While the measure would peacefully end a battle over the current budget year, the upcoming cycle is sure to be even more difficult. Republicans have yet to reveal their budget plans, and battles between Trump and Congress over annual agency budgets could grind this summer's round of spending bills to a halt.
Among the final issues resolved was a Democratic request to help the cash-strapped government of Puerto Rico with its Medicaid burden, a top priority of House Minority Leader Nancy Pelosi of California. Pelosi and other Democrats came up short of the $500 million or so they had sought but won $295 million for the island, more than Republicans had initially offered.

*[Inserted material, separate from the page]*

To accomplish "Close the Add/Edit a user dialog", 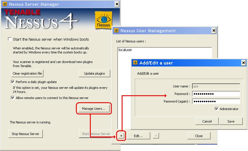I will click(243, 63).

Democrats praised a $2 billion funding increase for the National Institutes of Health — a rejection of the steep cuts proposed by Trump — as well as additional funding to combat opioid abuse, fund Pell Grants for summer school, and additional transit funding. Senate forces, led by Majority Leader Mitch McConnell, R-Ky., and several Appalachia region Democrats, won a provision to extend health care for 22,000 retired Appalachian coal miners and their families.
Democratic votes will be needed to pass the measure even though Republicans control both the White House and Congress. The minority party has been actively involved in the talks, which appear headed to produce a lowest common denominator measure that won't look too much different than the deal that could have been struck on Obama's watch last year.
For instance, the measure contains a $2 billion disaster aid, $407 million to combat western wildfires, and additional grants for transit projects, along with $100 million in emergency funding to fight the nation's opioid crisis.
The measure also taps $68 million to reimburse New York City and other local governments for costs involved in protecting Trump Tower and other properties, a priority of lawmakers such as Rep. Nita Lowey, D-N.Y.